Lines from the one containing "You are a computer-use agent. 823x473 pixels." through the end of the entries below: set them down exactly, both ends included, with nothing added.

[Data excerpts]
--------------------

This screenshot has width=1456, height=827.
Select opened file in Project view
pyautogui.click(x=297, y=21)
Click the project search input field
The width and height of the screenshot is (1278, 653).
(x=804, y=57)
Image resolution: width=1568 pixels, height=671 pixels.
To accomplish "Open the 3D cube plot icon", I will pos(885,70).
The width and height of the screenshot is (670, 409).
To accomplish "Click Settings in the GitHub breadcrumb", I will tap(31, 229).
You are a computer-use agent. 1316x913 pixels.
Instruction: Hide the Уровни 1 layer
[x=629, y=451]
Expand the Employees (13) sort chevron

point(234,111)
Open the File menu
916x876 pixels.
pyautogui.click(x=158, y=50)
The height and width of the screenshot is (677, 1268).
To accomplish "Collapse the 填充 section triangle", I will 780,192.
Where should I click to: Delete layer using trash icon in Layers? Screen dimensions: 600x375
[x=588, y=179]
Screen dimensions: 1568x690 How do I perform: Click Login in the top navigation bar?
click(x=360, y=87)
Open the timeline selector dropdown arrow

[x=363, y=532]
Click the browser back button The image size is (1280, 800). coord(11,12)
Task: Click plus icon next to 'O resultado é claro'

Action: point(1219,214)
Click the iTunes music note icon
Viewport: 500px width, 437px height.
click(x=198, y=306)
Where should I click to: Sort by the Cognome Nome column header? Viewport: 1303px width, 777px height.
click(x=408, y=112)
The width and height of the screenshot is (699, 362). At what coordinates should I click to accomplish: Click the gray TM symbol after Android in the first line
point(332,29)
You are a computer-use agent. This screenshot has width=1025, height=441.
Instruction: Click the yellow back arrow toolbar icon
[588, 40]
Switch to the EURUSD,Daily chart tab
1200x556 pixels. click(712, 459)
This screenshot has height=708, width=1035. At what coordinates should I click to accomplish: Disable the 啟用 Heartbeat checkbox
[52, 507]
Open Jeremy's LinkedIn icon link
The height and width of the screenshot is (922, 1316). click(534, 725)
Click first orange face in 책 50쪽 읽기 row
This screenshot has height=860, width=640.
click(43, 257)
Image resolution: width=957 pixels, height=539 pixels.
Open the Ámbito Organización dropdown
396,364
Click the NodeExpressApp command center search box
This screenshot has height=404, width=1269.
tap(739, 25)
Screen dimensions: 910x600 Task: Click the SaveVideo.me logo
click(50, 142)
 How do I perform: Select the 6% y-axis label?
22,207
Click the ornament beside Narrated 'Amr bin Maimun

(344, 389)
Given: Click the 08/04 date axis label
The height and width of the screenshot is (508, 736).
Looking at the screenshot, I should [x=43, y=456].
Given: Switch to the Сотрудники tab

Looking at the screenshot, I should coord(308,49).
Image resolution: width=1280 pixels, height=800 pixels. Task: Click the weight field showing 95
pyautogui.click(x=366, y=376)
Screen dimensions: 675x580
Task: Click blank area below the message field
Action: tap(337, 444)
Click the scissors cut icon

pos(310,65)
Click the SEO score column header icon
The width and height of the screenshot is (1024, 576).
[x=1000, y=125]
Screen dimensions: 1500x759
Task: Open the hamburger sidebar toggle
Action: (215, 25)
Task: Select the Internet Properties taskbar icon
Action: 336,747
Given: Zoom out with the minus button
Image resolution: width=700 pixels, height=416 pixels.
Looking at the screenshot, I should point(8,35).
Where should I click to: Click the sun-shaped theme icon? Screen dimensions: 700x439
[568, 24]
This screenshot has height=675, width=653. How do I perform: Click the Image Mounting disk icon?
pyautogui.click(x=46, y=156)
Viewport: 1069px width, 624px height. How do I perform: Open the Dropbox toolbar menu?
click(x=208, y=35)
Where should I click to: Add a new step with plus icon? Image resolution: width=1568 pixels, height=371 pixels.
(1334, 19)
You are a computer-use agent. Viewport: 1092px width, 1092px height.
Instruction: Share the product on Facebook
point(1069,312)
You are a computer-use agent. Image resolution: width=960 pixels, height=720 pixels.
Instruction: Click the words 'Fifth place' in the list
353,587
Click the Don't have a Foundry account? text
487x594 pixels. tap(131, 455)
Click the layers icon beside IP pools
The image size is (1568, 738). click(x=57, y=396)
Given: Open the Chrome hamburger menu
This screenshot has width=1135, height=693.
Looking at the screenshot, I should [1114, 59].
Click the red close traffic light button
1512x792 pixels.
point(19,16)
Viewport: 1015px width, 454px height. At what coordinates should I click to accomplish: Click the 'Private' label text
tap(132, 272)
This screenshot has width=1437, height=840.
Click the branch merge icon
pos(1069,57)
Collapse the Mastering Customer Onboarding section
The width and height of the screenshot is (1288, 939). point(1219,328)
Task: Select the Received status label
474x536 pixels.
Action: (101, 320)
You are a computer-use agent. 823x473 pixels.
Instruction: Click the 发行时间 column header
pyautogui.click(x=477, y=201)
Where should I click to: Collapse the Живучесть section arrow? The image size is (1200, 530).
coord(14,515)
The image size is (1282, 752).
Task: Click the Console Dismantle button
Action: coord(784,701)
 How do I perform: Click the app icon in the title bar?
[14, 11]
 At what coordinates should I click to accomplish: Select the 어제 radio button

--------------------

* **ANSWER FOR THIS EXERCISE**
You are a computer-use agent. 823x473 pixels.
Instruction: Click the 发行时间 column header
pyautogui.click(x=477, y=201)
Where should I click to: Collapse the Живучесть section arrow? The image size is (1200, 530).
coord(14,515)
The image size is (1282, 752).
Task: Click the Console Dismantle button
Action: coord(784,701)
 How do I perform: Click the app icon in the title bar?
[14, 11]
 At what coordinates should I click to accomplish: Select the 어제 radio button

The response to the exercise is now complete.